Hacker News new | ask | show | jobs
by james33 4077 days ago
When did you last use Mongo? We've been using it in production for 3+ years, and while there were certainly some issues early on, we've had nothing but success with it (especially over the last few major versions).
1 comments

You could have inconsistencies in your data[1] and not even realize it.

[1] https://aphyr.com/posts/284-call-me-maybe-mongodb

While the call-me-maybe series is definitely informative... it's worth noting that they've called out flaws in every distributed system they've tested against. What it comes down to is, are those flaws fatal in practice. The truth is, it depends.... If you lose a comment on a social media site, no big deal. If you lose part of a transaction for a multi million dollar stock trade, very big deal.

No software system is perfect, but there are definitely practical balances to be made. Especially when you are beyond what a single database/server can offer in terms of write throughput. The fact is, when your traffic needs exceed what a single database can keep up with in terms of writes, you have to give up some level of reliability.

He wasn't able to find issues with Zookeeper and Postgres.

Granted that you can only prove that the system is vulnerable and not the reverse, but if there is a vulnerability it is much harder to trigger it.

In general, strongly consistent distributed datastores like zookeeper tend to be strongly consistent (cf Consul and Etcd too)... But Postgres was not tested as a distributed database, sharded or replicated, and without any form of failover.

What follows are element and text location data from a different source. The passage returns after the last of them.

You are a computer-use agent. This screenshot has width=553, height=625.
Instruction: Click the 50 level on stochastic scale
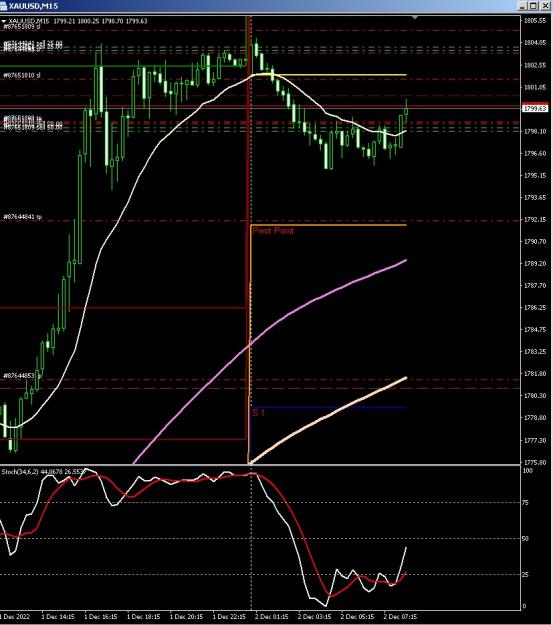pyautogui.click(x=525, y=539)

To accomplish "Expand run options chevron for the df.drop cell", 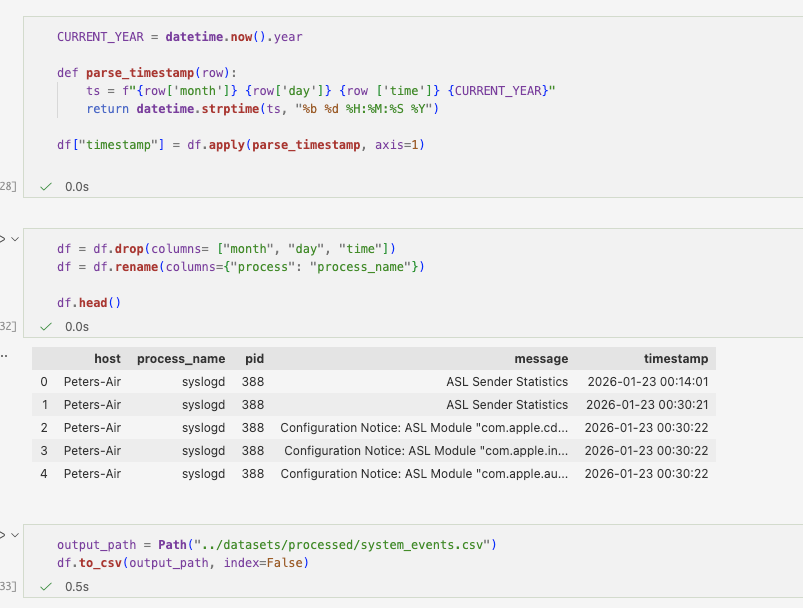I will point(13,239).
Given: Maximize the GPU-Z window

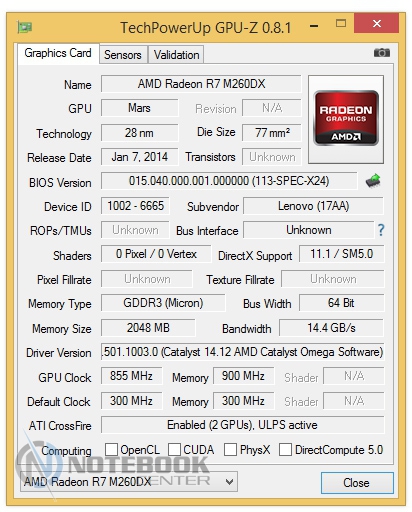Looking at the screenshot, I should tap(341, 23).
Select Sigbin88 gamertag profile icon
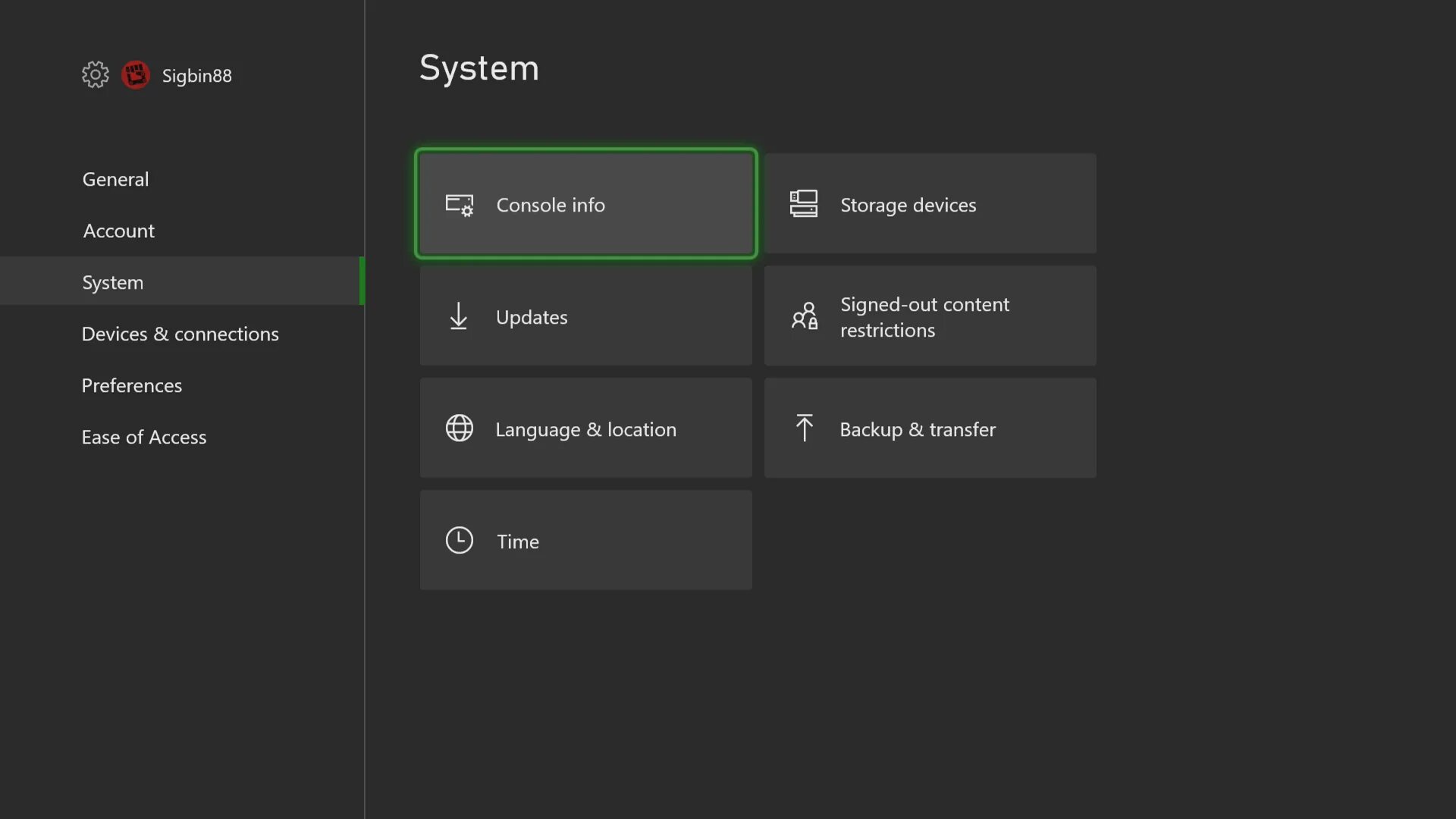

The difference is: kill a zookeeper node and you will not notice, kill Postgres and your app is dead.

Postgres is a good DB, but since it's not distributed, it's not very useful to compare it to distributed databases. Yes it's consistent, but it's only as reliable as the single node where it is installed.

This is a common misconception about CAP theorem. Significant number of people don't realize that distributed system also includes clients, it's not just communication between servers.

I suspect he did not go over replication, because Postgres technically still fail over support is DIY, although he should. There are two replication methods though which I would like to see:

- asynchronous - this one is fast, but it most likely would have similar issues the other database have - synchronous - the master makes sure data is replicated before returning to the user this should in theory always consistent

You would typically have two nodes in same location replicating synchronously and use asynchronous replication to different data centers. On a failure, you simply fail over to another synchronously replicating server.

Regarding consul/etcd actually those technologies did not do well in his tests, but authors appear to be motivated to fix issues.

I agree with your point about the lcient, but there's always a client... What's missing in the postgresql test is high availability, redundancy and partition tolerance... Similarly any inprocess db would beat the competition :)

That's why I said it's unfair to say "postgresql did well".

Call me maybe is supposed to test all the difficult problems of CAP, which have not been tested at all with Postgresql.

95% of the people I hear about using NoSQL databases are using them on a single node.
That's a real problem. There's little need for a nosql database (except redis maybe, because it's so fast) if you're not trying to overcome partitions and ensure HA...
MongoDB doesn't even scale well horizontally[1]. I normally would put a link to paper where they benchmarked Cassandra & HBase with MongoDB 2, but looks like they did their tests again with MongoDB 3.0 and included Couchbase as well.

[1] http://www.datastax.com/wp-content/themes/datastax-2014-08/f...